Q: What is the prognosis for blood cancer patients?
A: Great strides have been made in treating blood cancers — lymphoma, both Hodgkin’s and non-Hodgkin’s lymphoma, as well as multiple myeloma and acute and chronic leukemia.
For example, Hodgkin’s disease in young people is a highly curable disorder. Acute leukemia in children is highly curable as well. Multiple myeloma, in many patients, has become more of a chronic disease with survival of many years.
Newer therapies for chronic lymphocytic leukemia have shown good results in the last several years and chronic myelogenous leukemia, which often led to death in three years, is now for many a chronic disorder, as a result of newer medications called tyrosine kinase inhibitors, which target a specific part of the cancer cell machinery.

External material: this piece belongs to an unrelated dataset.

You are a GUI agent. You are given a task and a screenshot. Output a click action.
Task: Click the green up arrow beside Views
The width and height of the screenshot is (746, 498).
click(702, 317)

Q. What are the most promising developments in treatment?
A: The major advances in blood cancers lie in the field of immune therapy and new biologics. These are medicines, but very different from the traditional “cytotoxic” chemotherapy drugs that have been used for the past 50 years.
Multiple myeloma is now treated with medicines like proteasome inhibitors which preserve proteins that allow or encourage cancer cells to die and IMids, which can block tumor blood vessel formation and enhance the immune control of cancer. These newer classes of drugs have dramatically changed the prognosis for multiple myeloma. People once died of this disease in three years or less, and now 25 to 30 percent of these patients live well over 10 years.
Tyrosine kinase inhibitors (TKIs), which block the growth of cancer cells, have been a major breakthrough particularly for chronic myelogenous leukemia (CML). One TKI – imatinib – changed CML to a disease with very long survival. In the early 1910s, only 30 percent of patients lived more than five years, now over 90 percent do so and many much longer.
In addition, many of these newer drugs are taken orally, not intravenously, so there is greater convenience.
Q. Is there a difference between genetic and genomic testing ?
A. Genetic and genomic testing are phrases often used interchangeably – but there is a difference. Genomics usually refers to testing the gene makeup of the cancer itself, while genetics provides information on your normal cells and can help estimate your risk for getting cancer.
Q: What role does genomic testing play in the treatment of blood cancers today?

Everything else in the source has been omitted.